#### [RECORDS FOR THE EXERCISE]
───

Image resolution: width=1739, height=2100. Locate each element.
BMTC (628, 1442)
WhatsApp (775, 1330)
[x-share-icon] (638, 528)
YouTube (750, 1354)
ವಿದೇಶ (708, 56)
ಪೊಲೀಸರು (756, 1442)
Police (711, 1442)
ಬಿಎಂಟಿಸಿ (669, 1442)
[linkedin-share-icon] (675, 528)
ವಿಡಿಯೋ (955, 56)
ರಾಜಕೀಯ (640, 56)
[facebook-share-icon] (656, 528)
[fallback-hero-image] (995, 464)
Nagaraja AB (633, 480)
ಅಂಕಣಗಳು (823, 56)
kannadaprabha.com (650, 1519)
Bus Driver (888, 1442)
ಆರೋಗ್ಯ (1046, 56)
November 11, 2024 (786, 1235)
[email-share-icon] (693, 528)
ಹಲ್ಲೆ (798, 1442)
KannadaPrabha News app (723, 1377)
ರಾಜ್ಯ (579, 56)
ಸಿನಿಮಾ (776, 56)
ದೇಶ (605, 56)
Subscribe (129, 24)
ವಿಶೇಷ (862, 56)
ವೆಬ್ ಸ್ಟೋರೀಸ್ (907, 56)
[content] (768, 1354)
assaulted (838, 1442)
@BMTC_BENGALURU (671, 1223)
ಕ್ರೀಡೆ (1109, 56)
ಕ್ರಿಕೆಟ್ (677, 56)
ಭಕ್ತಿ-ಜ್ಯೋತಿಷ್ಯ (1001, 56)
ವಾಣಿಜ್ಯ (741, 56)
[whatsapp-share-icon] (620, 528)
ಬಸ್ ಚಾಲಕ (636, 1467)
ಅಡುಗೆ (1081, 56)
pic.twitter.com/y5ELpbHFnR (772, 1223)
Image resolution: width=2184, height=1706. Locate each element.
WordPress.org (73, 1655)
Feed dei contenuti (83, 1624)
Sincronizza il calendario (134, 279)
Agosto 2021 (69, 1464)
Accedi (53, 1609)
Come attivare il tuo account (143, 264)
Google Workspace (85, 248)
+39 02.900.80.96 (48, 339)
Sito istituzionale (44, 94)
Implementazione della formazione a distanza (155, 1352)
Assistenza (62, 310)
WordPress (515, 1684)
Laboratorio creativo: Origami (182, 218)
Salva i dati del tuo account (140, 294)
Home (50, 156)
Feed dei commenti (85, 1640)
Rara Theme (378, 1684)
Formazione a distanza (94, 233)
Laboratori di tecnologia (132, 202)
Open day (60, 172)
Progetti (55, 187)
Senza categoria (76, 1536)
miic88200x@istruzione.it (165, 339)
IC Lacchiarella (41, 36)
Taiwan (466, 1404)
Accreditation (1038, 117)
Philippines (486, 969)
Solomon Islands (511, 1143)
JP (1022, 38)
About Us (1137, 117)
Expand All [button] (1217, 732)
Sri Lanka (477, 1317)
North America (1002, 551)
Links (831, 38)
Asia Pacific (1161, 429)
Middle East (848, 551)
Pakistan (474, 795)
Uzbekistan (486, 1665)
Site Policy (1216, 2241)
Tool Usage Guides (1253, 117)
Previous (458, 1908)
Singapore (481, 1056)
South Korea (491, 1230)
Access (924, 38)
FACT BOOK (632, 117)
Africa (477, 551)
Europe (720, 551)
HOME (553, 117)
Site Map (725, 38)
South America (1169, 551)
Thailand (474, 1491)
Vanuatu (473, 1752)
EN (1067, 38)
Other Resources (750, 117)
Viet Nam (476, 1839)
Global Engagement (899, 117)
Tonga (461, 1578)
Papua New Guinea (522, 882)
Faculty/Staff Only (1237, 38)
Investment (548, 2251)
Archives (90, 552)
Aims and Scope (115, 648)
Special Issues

───

#### [THE PROBLEM]
Write out only those lines of the entries that lie between the line containing "Europe (720, 551)" and the last line, inclusive, reproducing them exactly.

#### [TASK SOLUTION]
Europe (720, 551)
HOME (553, 117)
Site Map (725, 38)
South America (1169, 551)
Thailand (474, 1491)
Vanuatu (473, 1752)
EN (1067, 38)
Other Resources (750, 117)
Viet Nam (476, 1839)
Global Engagement (899, 117)
Tonga (461, 1578)
Papua New Guinea (522, 882)
Faculty/Staff Only (1237, 38)
Investment (548, 2251)
Archives (90, 552)
Aims and Scope (115, 648)
Special Issues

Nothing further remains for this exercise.